* Downloading any new dependencies to a cached folder on the server (this was before wheels had really taken off) * Running pip install -r requirements.txt from that cached folder into a new virtual environment for that deployment (`/opt/company/app-name/YYYY-MM-DD-HH-MM-SS`) * Switching a symlink (`/some/path/app-name`) to point at the latest virtual env. * Running a graceful restart of Apache.
Fast, zero downtime deployments, multiple times a day, and if anything failed, the build simply didn't go out and I'd try again after fixing the issue. Rollbacks were also very easy (just switch the symlink back and restart Apache again).
These days the things I'd definitely change would be:
* Use a local PyPi rather than a per-server cache * Use wheels wherever possible to avoid re-compilation on the servers.
Things I would consider:
* Packaging (deb / fat-package / docker) to avoid having any extra work done over per-machine + easy promotions from one environment to the next.
Even at the time I thought Docker would be a great solution to the problem, but the organization was vehemently against using modern tech to manage servers and deployments, so I ended up writing that tool in bash instead. Good times.
We're moving to the Docker approach, which is really nice, but it does change the shape of the whole deploy pipeline, so it's going to take some time.
>Use a local PyPi rather than a per-server cache
I stil prefer a per-server cache. A local pypi is another piece of infrastructure you need to keep alive. You don't have to worry about the uptime of an rsync playbook.
Their first reason (not wanting to upgrade a kernel) is terrible considering that they'll eventually be upgrading it anyways.
Their second is slightly better, but it's really not that hard. There are plenty of hosted services for storing Docker images, not to mention that "there's a Dockerfile for that."
Their final reason (not wanting to learn and convert to a new infrastructure paradigm) is the most legitimate, but ultimately misguided. Moving to Docker doesn't have to be an all-or-nothing affair. You don't have to do random shuffling of containers and automated shipping of new images—there are certainly benefits of going wholesale Docker, but it's by no means required. At the simplest level, you can just treat the Docker contain as an app and run it as you normally would, with all your normal systems. (ie. replace "python example.py" with "docker run example")
If they're running ubuntu 12.04 LTS they can keep the 3.2 kernel until late 2017. That's 2 more years. And they wrote "did not", so it was likely the situation months ago, not yesterday.
> (not wanting to learn and convert to a new infrastructure paradigm) is the most legitimate, but ultimately misguided
It depends on the amount of stuff they deploy. If they handle everything using Ansible (and from the list it looks like they do), then it's months of work to migrate to something else. They may need the right users / logging / secret management in the app itself, not outside of it.
It's not. It would be months of work if they wanted to convert all their Ansible code to Docker, but that's by no means required.

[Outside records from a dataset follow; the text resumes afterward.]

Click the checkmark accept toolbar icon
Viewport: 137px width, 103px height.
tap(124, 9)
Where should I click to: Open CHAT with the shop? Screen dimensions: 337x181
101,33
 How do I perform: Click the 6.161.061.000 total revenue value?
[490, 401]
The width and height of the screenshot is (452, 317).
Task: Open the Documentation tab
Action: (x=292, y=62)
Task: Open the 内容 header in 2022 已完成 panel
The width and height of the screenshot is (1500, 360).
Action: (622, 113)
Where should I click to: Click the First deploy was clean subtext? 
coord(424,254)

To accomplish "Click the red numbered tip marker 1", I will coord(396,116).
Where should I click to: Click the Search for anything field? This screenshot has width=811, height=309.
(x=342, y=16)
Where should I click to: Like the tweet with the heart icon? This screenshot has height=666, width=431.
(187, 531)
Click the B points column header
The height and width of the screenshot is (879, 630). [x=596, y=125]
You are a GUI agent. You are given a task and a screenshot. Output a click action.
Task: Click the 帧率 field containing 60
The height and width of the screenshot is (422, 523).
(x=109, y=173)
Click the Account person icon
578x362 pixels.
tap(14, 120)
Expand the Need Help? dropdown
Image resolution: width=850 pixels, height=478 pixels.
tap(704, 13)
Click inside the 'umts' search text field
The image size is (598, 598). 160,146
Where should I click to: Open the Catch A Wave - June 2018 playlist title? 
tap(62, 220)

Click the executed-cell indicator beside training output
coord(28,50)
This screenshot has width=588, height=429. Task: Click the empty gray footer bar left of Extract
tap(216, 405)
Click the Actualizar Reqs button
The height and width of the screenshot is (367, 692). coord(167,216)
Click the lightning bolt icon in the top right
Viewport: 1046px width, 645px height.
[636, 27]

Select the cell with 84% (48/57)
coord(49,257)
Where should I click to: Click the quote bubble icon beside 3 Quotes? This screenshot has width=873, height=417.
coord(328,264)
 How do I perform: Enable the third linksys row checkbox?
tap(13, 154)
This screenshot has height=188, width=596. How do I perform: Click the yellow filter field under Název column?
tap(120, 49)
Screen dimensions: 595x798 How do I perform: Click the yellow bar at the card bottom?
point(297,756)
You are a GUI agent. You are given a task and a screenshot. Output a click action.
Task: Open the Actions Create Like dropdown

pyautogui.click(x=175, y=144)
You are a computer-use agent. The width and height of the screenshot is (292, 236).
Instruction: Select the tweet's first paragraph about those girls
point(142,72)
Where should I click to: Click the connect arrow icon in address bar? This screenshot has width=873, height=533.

Docker and Ansible can easily coexist peacefully.
Edit: found https://py2deb.readthedocs.org/en/latest/comparisons.html
that said, for python files and simple packages it works well enough!
One of the significant tradeoffs to this approach is you lose the carefully-crafted tree-of-dependencies that the distros favor, so it makes the package pretty much automatically unacceptable to package maintainers.
However, being able to have install instructions that amount to "yum/apt-get install <package>" is pretty great.
I am hoping for an app/container convergence at some point, but we might need to drop the fine-grained dependency dream and have them be more self-contained, like Mac OS X apps.
We also incorporate a set of meta packages which means we can have multiple codebase versions installed and switch the "active" one by installing the right version of the meta-package. There's also meta-packages for each service running off the same codebase, which deals with starting/stopping/etc.
Basically, what it comes down to a build script that builds a deb with the virtualenv of your project versioned properly(build number, git tag), along with any other files that need to be installed (think init scripts and some about file describing the build). It also should do things like create users for daemons. We also use it to enforce consistent package structure.
We use devpi to host our python libraries (as opposed to applications), reprepro to host our deb packages, standard python tools to build the virtualenv and fpm to package it all up into a deb.
All in all, the bash build script is 177 LoC and is driven by a standard build script we include in every applications repository defining variables, and optionally overriding build steps (if you've used portage...).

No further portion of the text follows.